McCready and Moore wanted to address concerns circulating in Sealy regarding the recruitment of Chinese companies.
“I’ve been told that there’s sort of a redneck element in Sealy that is concerned that we’re going to become a Chinatown. I can tell you that is not the intention for these companies,” McCready said. “Hailiang is going to have a facility of 250 people and they’re probably not going to have more than 25 Chinese people here. They’re going to be on visas; they’re not going to be able to stay. These people simply want to be treated decently. They want to be received by the community. They want to integrate and become an active part and take an active role in making this a better place to live.”
Moore said there is very little accommodation the city or the school district would have to make for Chinese workers coming here.
“Generally speaking, they’re going to have 20 to 30 Chinese come. The bulk of their workforce is going to be local. And of those that come, generally speaking, they do not bring their families. Their families will stay in China and they will go back and forth every month or so,” she said.
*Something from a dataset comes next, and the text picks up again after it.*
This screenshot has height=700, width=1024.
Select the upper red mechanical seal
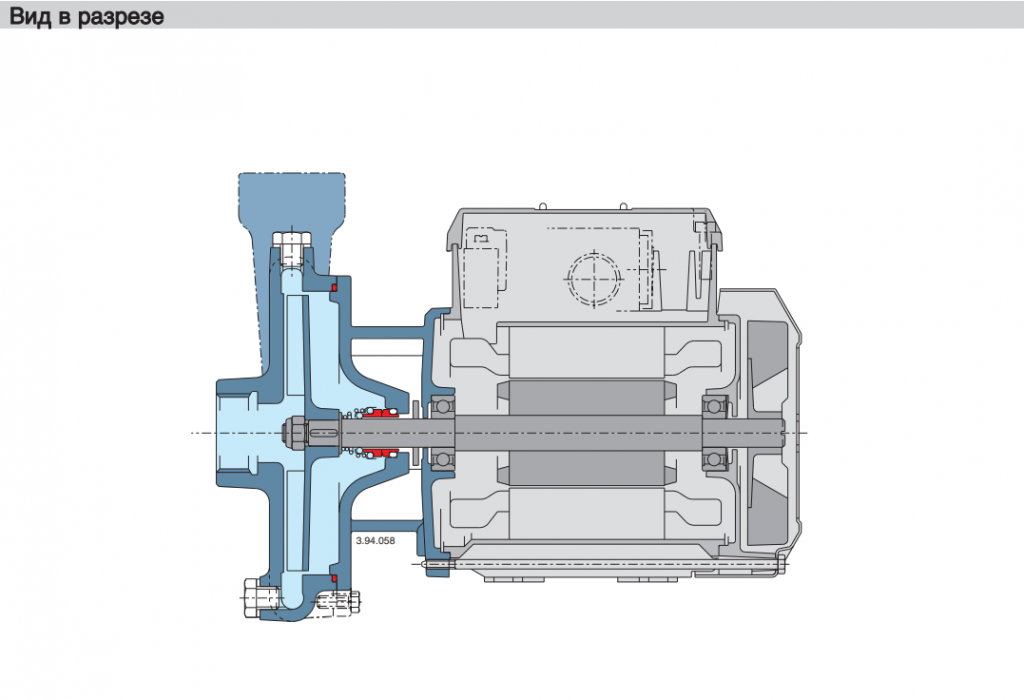click(x=381, y=413)

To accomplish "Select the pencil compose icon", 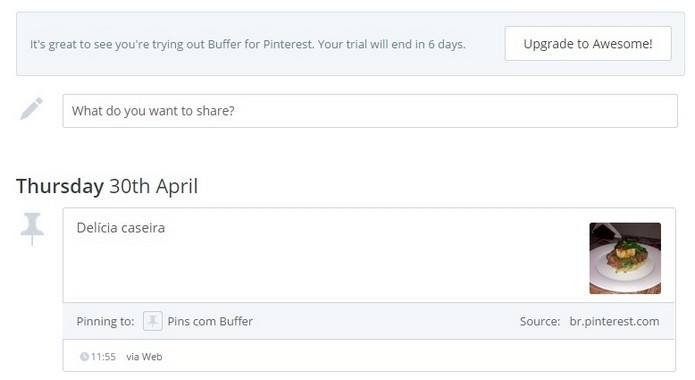I will coord(31,108).
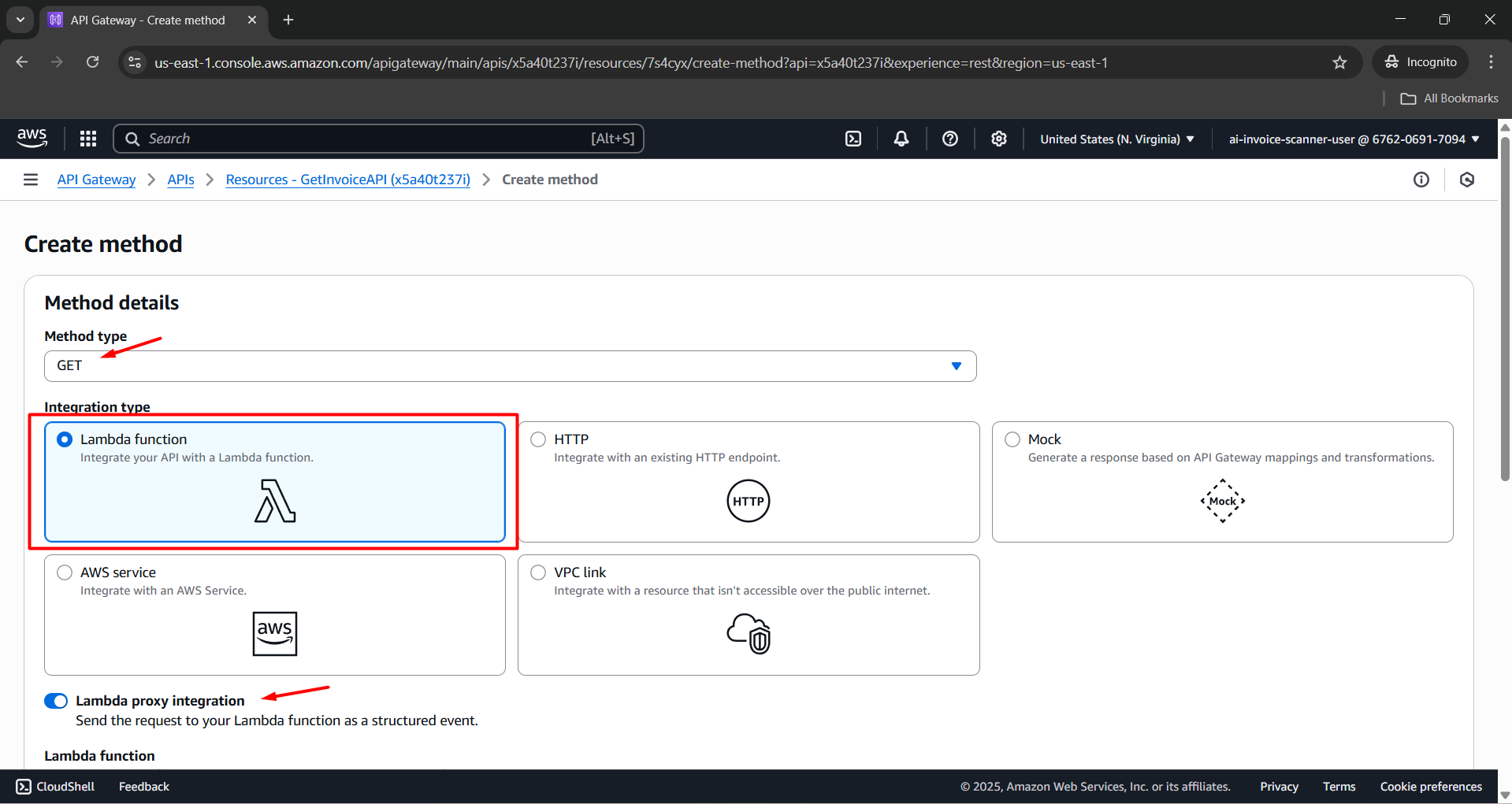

“It doesn’t look like we’re going to have to gear up for any ESL (English as a Second language). Now the flip side of that is what opportunities might we have? The language most spoken on this Earth is Mandarin. There are more English speakers in China than there are in the U.S., so could this be an opportunity for our kids to learn Mandarin? Probably,” she said. “They would be happy to do any kind of partnership we want, but that’s down the road. But we will not have to make any adjustments at all.”
Moore and McCready both said that Sealy benefitted not only from the relationships forged in China, but also with their fellow delegates from the Greater Houston Partnership.
“We’ve also made 20 friends through the delegation that we traveled with who have already recommended businesses for us to consider. Furthermore, one of those delegates is the head of the Asian Chamber of Commerce in Houston and he is going to come out here and help us quite a bit on trying to make sure that we secure the business that we need,” McCready said.
The council received the report but had no questions and took no action.